[Provided records]
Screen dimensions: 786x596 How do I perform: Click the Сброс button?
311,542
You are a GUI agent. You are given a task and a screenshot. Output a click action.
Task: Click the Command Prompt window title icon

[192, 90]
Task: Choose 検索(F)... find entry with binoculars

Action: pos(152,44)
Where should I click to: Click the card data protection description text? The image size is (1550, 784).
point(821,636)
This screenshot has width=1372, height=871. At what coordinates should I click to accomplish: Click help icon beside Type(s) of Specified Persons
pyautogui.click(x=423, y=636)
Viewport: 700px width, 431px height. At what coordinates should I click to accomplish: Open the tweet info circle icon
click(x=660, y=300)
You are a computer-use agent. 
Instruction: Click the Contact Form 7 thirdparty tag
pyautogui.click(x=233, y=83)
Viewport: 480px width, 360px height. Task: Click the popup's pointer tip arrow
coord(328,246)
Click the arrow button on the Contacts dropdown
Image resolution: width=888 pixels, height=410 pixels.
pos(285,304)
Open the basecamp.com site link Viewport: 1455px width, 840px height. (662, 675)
[/Provided records]
- What is needed: Copy out, from the material above, each line where the word "agent" is present.

- Answer section:
You are a GUI agent. You are given a task and a screenshot. Output a click action.
You are a computer-use agent. 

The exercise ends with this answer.